Au contraire, je ne cesse de découvrir de très belles choses. Difficile de ne pas penser aux filmographies de certains cinéastes qui, depuis, se sont frayés une belle place dans mon panthéon personnel. Quelques noms (on est plus à ça près) : Richard Fleischer, Robert Aldrich, Kinji Fukasaku, Howard Hawks, le duo Michael Powell / Emeric Pressburger, Fritz Lang (le parrain de quasiment tous les genres que j’affectionne). Il y a également les exploits burlesques de Buster Keaton, l’imagination intarissable de Karel Zeman, à qui Terry Gilliam doit beaucoup, les « films dossier » terriblement humains de Sidney Lumet, les magnifiques « kamoulox » (non dénués de sens) de Bertrand Blier. Que de belles surprises aussi, lorsque vint le moment d’explorer davantage les pépites du western, du film noir, du film d’aventures et de la « screwball comedy » produites durant l’âge d’or hollywoodien. En parlant d’âge d’or, impossible de ne pas laisser deux mots sur le cinéma Japonais des années 1960, le plus beau cinéma du monde, toutes époques et pays confondus. J’aimerais développer à ce sujet mais si je le fais, on se perd définitivement dans un vortex. Sans oublier son versant plus « exploitation » produit lors des 70’s, il fallait que je mentionne Sonny Chiba et la saga des Baby cart d’une manière ou d’une autre. Bref, c’est toujours un plaisir de continuer à fouiner afin de récolter d’authentiques claques. 
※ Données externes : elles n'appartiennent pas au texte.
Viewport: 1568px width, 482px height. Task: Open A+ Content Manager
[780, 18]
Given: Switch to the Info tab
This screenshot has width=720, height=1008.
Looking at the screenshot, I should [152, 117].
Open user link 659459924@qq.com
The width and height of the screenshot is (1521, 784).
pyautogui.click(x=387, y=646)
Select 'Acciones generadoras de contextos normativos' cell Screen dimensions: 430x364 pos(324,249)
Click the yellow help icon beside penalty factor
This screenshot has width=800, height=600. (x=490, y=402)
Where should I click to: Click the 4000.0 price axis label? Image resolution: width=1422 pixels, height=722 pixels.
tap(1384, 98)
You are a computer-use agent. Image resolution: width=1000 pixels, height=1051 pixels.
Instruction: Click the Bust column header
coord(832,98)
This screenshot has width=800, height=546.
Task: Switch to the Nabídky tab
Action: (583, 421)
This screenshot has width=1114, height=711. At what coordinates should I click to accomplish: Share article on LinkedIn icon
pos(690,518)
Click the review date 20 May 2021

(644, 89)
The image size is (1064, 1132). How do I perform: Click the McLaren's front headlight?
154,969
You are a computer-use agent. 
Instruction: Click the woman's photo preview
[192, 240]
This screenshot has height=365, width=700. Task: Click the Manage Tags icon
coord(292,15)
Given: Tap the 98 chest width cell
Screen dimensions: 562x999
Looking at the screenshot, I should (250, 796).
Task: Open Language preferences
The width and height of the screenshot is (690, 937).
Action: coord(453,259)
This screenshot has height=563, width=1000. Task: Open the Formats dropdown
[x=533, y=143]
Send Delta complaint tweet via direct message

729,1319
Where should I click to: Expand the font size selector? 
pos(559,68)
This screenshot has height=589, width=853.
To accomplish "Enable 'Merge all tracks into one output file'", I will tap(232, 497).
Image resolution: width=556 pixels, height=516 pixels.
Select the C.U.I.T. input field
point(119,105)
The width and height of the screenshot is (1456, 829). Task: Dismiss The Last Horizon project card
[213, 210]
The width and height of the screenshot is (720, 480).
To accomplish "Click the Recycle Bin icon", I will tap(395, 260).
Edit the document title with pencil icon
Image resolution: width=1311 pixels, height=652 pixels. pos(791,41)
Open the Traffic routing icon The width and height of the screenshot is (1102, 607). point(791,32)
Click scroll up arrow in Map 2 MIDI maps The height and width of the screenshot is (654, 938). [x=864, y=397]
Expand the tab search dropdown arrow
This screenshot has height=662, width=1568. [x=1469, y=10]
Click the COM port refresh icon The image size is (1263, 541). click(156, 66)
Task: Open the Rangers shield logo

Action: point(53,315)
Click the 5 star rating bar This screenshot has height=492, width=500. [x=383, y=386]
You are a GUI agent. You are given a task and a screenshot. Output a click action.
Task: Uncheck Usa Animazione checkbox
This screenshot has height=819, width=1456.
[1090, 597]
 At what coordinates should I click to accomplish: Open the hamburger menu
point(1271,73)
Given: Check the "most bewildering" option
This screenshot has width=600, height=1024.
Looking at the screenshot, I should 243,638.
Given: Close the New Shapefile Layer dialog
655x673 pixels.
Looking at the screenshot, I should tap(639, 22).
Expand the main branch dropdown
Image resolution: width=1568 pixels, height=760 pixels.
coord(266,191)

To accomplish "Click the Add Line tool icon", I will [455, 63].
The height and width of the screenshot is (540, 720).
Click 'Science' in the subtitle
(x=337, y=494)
Ce fut le cas avec Swallowtail butterfly, une chronique d’anticipation japonaise dans laquelle on retrouve la même densité, la même liberté narrative et formelle, ainsi que le même bouillonnement créatif que chez le Tsui Hark de The Blade et Time and Tide. Ce fut également le cas avec Vij ou le diable, ce film fantastique russe de 1967, tellement moderne qu’il annonce à la fois Evil dead et les « ghost comedy » hong kongaises des années 80. Il y a eu également House de Nobuhiko Ôbayashi, ce film est incroyable !

Bref, la passion n’a clairement pas disparu. Il m’arrive toujours de sortir d’une salle ému aux larmes (Wall-E, Le conte de la princesse Kaguya, La forme de l’eau), ou totalement halluciné suite à une « expérience » aussi grandiose qu’inédite (Speed racer, Gravity, Mad Max : Fury Road), ou avec un grand sourire en repensant à tous les gags et répliques jubilatoires entendues durant deux heures de pure éclate (The Nice Guys, Hot Fuzz).

Tout comme je n’ai pas fini de m’enthousiasmer pour de nouveaux grands réalisateurs : Bong Joon-Ho, Masaaki Yuasa, Edgar Wright, Alfonso Cuarón, Park Chan-Wook, Mamoru Hosoda, Adam McKay, Juan Antonio Bayona, Joe Carnahan, Fabrice du Welz, Stefano Sollima, Rodrigo Sorogoyen, Tomm Moore, etc. De miser sur certains pour, ensuite, être déçu par la tournure que prend leur carrière (Nicolas Winding Refn), et de continuer à attendre avec impatience chaque nouveau métrage de la plupart des noms que j’ai mentionnés dans cet article.

Puis redécouvrir, inlassablement, tous ces films qui m’ont tant marqué, et de temps en temps, en parler, partager.

Voilà que, quelques paragraphes après avoir annoncé la fin de cet article, j’ai encore perdu le fil. C’est sûrement le bon moment pour cesser de déblatérer en « name-droppant » à tout va. Voyez-vous, c’est la passion qui parle. J’espère que, même si je suis un parfait inconnu, vous avez pris presque autant de plaisir à lire ce gros pav… euh, ces Souvenirs de cinéma que moi à les écrire.